Question

(Ceva’s theorem ) ABC is a triangle and AX, BY and CZ are three concurrent cevians. Then prove:
$\dfrac{BX}{XC}\cdot \dfrac{CY}{YA}\cdot \dfrac{AZ}{ZB}=1$

Answer 1

Hint:
Here it is given that AX, BY and CZ are three concurrent cevians of a triangle ABC. Then point X, Y, Z are the midpoint of the sides BC, AC and AB respectively. Therefore, the ratio of BX and XC, CY and YA, AZ and ZB will be equal to one. Thus, the product of all these ratios will be equal to one.

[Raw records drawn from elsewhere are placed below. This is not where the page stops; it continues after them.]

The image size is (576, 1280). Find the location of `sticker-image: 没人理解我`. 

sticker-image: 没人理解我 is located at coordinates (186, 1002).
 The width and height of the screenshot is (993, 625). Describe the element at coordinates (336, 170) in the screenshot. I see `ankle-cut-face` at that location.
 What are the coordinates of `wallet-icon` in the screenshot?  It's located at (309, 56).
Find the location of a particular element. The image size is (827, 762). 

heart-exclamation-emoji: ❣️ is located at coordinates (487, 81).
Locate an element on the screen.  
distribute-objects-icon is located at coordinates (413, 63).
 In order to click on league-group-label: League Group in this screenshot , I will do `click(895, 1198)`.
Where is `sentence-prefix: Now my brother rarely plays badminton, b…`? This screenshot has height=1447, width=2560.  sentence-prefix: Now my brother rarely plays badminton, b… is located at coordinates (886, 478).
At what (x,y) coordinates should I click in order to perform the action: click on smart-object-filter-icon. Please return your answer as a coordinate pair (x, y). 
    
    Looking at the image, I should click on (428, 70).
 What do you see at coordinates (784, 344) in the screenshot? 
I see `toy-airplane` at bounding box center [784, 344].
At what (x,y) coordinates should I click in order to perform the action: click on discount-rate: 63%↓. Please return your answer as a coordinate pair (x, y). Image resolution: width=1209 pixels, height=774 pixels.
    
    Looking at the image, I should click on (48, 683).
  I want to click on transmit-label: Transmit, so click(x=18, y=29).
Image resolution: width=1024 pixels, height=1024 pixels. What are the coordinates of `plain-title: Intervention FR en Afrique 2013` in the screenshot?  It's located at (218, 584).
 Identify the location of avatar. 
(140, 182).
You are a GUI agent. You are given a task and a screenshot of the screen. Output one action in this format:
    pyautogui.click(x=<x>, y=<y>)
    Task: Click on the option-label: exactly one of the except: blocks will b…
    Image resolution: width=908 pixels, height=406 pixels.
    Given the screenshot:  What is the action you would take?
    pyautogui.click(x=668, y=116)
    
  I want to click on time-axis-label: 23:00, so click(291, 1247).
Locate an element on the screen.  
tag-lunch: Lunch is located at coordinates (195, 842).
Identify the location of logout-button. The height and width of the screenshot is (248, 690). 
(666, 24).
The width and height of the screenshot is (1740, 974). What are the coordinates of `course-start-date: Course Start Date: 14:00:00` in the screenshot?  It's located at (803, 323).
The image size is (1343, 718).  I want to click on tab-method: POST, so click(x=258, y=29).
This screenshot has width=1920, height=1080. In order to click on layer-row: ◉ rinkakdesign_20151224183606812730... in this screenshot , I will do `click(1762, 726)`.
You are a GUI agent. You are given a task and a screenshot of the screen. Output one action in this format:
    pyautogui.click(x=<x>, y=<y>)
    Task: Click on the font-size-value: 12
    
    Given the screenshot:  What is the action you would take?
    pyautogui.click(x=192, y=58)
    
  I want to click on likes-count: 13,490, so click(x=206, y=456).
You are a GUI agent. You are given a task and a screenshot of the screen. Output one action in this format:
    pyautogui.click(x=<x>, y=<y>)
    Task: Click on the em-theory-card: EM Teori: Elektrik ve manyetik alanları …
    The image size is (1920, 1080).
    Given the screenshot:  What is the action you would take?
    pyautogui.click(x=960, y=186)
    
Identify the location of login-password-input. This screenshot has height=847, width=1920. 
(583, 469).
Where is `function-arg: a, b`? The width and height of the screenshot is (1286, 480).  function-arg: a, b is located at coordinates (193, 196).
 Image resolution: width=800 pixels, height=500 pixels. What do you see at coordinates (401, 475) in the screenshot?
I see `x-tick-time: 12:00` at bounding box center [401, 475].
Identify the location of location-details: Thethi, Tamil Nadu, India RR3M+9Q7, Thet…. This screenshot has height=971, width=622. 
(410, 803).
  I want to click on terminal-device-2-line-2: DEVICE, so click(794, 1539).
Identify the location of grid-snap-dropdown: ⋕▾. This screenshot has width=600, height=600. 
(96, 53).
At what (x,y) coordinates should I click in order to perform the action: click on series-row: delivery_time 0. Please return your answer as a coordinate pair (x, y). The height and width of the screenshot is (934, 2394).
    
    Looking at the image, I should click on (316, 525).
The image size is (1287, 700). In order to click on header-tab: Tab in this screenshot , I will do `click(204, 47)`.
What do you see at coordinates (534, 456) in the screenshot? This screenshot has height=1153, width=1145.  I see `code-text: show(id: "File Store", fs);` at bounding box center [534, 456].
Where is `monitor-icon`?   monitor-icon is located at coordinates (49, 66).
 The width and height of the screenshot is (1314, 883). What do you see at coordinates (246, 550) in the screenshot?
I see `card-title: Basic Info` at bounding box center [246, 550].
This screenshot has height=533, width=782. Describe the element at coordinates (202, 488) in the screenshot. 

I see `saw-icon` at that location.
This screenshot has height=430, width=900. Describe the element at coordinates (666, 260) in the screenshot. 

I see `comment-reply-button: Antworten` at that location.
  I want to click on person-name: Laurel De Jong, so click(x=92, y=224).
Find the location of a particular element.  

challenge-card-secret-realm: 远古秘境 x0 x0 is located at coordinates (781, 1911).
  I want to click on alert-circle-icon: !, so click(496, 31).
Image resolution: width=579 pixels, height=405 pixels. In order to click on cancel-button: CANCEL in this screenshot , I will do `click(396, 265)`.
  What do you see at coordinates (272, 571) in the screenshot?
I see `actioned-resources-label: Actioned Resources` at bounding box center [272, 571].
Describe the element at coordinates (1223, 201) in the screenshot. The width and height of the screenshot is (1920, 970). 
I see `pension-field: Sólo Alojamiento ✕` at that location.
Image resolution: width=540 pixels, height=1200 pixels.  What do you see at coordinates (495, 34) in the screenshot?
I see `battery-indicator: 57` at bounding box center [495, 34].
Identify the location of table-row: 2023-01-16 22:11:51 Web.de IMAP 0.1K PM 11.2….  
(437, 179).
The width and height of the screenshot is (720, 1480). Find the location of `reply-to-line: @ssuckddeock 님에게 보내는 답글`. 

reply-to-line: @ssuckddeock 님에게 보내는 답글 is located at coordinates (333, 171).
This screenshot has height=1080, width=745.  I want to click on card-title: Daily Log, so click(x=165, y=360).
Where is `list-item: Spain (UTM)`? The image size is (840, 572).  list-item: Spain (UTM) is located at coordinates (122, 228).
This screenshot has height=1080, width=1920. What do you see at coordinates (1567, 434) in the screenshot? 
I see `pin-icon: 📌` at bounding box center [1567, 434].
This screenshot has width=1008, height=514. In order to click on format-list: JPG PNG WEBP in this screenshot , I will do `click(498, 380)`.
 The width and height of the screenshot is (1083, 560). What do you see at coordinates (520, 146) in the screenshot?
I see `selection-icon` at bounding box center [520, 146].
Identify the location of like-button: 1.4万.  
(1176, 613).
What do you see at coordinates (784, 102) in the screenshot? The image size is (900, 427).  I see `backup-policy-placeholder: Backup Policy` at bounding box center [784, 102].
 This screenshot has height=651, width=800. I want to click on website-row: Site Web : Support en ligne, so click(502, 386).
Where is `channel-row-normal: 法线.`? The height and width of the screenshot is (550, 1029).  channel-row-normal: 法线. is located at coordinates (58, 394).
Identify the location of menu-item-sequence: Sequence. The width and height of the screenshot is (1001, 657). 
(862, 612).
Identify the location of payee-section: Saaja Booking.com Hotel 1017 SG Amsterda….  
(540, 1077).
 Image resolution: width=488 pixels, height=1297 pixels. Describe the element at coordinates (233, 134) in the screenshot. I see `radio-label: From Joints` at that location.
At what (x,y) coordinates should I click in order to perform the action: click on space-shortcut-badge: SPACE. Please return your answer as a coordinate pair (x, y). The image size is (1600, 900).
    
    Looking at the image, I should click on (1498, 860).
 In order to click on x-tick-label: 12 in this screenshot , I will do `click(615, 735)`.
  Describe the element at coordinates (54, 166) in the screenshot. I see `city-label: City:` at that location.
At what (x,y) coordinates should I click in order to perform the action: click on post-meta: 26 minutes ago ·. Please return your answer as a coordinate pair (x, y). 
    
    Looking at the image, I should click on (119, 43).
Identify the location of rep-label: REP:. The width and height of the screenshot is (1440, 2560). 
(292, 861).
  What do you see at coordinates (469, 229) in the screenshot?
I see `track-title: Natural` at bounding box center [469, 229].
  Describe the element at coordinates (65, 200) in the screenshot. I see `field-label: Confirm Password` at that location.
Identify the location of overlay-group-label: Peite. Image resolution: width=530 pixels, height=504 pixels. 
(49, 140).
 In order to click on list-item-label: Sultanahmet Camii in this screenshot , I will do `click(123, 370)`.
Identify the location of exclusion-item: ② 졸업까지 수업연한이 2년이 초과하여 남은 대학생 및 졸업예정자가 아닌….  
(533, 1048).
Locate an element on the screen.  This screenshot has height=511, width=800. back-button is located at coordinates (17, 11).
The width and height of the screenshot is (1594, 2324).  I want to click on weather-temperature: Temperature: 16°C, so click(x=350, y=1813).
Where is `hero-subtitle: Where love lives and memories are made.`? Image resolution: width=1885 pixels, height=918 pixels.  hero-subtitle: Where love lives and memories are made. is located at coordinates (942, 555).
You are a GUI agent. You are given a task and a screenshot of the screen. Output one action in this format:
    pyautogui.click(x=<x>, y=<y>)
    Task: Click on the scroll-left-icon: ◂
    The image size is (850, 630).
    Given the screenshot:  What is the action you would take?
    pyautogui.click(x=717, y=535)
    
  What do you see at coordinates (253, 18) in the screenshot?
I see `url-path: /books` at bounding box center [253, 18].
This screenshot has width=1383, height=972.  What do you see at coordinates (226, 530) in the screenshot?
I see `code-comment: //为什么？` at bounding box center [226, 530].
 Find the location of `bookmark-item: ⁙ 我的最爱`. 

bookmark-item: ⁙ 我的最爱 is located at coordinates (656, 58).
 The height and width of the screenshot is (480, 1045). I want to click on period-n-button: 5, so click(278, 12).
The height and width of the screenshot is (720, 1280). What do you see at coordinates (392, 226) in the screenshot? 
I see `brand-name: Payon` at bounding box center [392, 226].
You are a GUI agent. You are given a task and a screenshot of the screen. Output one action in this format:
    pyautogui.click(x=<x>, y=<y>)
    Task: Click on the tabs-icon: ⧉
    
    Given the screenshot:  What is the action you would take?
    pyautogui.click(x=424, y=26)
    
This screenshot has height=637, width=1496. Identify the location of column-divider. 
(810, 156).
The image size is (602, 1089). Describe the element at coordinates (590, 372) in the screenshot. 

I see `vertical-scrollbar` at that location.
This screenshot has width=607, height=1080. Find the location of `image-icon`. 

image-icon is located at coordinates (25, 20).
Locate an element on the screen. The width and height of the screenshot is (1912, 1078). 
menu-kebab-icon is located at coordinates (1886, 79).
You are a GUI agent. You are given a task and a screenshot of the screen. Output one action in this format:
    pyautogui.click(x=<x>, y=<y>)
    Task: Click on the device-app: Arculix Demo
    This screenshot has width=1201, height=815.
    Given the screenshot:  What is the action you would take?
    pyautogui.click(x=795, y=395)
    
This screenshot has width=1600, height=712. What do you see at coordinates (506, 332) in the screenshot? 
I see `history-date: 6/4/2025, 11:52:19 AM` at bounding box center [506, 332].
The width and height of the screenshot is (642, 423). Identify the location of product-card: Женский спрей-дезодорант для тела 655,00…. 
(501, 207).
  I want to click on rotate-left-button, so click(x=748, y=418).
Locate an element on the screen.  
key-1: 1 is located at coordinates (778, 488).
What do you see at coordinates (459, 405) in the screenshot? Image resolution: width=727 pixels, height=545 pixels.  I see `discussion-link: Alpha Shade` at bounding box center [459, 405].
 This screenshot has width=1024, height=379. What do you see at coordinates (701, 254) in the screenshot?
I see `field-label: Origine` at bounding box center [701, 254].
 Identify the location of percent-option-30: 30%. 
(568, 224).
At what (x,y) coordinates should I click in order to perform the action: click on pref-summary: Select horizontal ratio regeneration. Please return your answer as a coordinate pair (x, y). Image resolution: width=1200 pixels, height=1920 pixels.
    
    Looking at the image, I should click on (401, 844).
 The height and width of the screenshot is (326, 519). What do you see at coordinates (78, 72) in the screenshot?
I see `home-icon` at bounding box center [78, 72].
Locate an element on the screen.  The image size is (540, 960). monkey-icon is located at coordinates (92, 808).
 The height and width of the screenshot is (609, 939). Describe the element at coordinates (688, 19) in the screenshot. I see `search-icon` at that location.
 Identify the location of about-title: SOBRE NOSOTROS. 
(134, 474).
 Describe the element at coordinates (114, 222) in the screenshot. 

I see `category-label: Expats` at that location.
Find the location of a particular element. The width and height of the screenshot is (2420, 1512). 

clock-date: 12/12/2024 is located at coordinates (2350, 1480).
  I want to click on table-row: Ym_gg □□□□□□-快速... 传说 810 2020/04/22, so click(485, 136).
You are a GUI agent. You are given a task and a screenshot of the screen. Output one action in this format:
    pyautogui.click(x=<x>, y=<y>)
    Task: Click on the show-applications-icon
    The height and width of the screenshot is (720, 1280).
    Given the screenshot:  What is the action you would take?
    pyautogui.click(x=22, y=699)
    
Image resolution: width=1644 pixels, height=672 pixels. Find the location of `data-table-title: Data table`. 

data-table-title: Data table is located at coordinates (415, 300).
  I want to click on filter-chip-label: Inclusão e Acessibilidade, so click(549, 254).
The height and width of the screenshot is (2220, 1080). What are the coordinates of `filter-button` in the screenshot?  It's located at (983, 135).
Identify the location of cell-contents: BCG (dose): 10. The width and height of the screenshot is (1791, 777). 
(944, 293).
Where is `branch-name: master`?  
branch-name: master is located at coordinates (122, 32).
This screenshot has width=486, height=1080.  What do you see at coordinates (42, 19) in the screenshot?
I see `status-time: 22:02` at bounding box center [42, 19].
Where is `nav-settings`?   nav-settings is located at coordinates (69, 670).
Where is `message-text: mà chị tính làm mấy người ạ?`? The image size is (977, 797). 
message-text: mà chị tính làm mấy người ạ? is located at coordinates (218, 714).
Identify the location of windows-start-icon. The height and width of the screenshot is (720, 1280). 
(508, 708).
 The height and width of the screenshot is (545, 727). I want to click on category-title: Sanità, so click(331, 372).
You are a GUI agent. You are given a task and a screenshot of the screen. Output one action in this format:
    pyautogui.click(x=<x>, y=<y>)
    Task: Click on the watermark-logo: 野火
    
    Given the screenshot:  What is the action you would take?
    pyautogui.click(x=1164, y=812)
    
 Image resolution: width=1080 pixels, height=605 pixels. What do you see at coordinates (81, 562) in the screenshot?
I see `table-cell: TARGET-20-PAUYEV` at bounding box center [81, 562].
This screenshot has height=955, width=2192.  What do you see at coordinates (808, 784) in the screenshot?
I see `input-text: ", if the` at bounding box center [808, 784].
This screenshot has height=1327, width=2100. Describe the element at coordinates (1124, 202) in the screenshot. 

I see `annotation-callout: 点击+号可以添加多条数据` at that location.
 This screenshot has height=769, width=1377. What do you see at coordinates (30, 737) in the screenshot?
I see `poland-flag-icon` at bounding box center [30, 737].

Complete step by step solution:
It is given that AX, BY and CZ are three concurrent cevians of a triangle ABC. Then, the point X is a midpoint of side BC, the point Y is a midpoint of side AC, and the point Y is a midpoint of the side AB.
Thus, length of BX and XC will be half of the side BC, length of AY and YC will be half of the side BC and length of BZ and AZ will be half of the side BC.
We will write it mathematically now.
$\begin{align}
  & BX=XC=\dfrac{1}{2}BC...........\left( 1 \right) \\
 & YA=CY=\dfrac{1}{2}AC...............\left( 2 \right) \\
 & AZ=ZB=\dfrac{1}{2}AB..................\left( 3 \right) \\
\end{align}$
Now, we will find the ratio of$\dfrac{BX}{XC}$ ,$\dfrac{CY}{YA}$and$\dfrac{AZ}{ZB}$.
We will first the ratio of $\dfrac{BX}{XC}$by putting the value of BX and XC from equation 1.
$\dfrac{BX}{XC}=\dfrac{\dfrac{1}{2}BC}{\dfrac{1}{2}BC}=1......\left( 4 \right)$
We will first the ratio of$\dfrac{CY}{YA}$ by putting the value of CY and YA from equation 2.
$\dfrac{CY}{YA}=\dfrac{\dfrac{1}{2}AC}{\dfrac{1}{2}BC}=1..............\left( 5 \right)$
We will first the ratio of$\dfrac{AZ}{ZB}$ by putting the value of AZ and ZB from equation 3.
$\dfrac{AZ}{ZB}=\dfrac{\dfrac{1}{2}AB}{\dfrac{1}{2}AB}=1.............\left( 6 \right)$
We will multiply equation 1, equation 2, and equation 3 now.
$\begin{align}
  & \dfrac{BX}{XC}\cdot \dfrac{CY}{YA}\cdot \dfrac{AZ}{ZB}=1\times 1\times 1=1 \\
 & \therefore \dfrac{BX}{XC}\cdot \dfrac{CY}{YA}\cdot \dfrac{AZ}{ZB}=1 \\
\end{align}$

Hence, we have proved the ceva’s theorem.

Note:
This theorem is known as Ceva’s theorem. Let’s consider the same triangle to define the ceva’s theorem. According to this theorem, if AX, BY and CZ are three concurrent cevians then $\dfrac{BX}{XC}\cdot \dfrac{CY}{YA}\cdot \dfrac{AZ}{ZB}=1$. The converse of this theorem is also true i.e. if$\dfrac{BX}{XC}\cdot \dfrac{CY}{YA}\cdot \dfrac{AZ}{ZB}=1$, then AX, BY and CZ will be three concurrent cevians.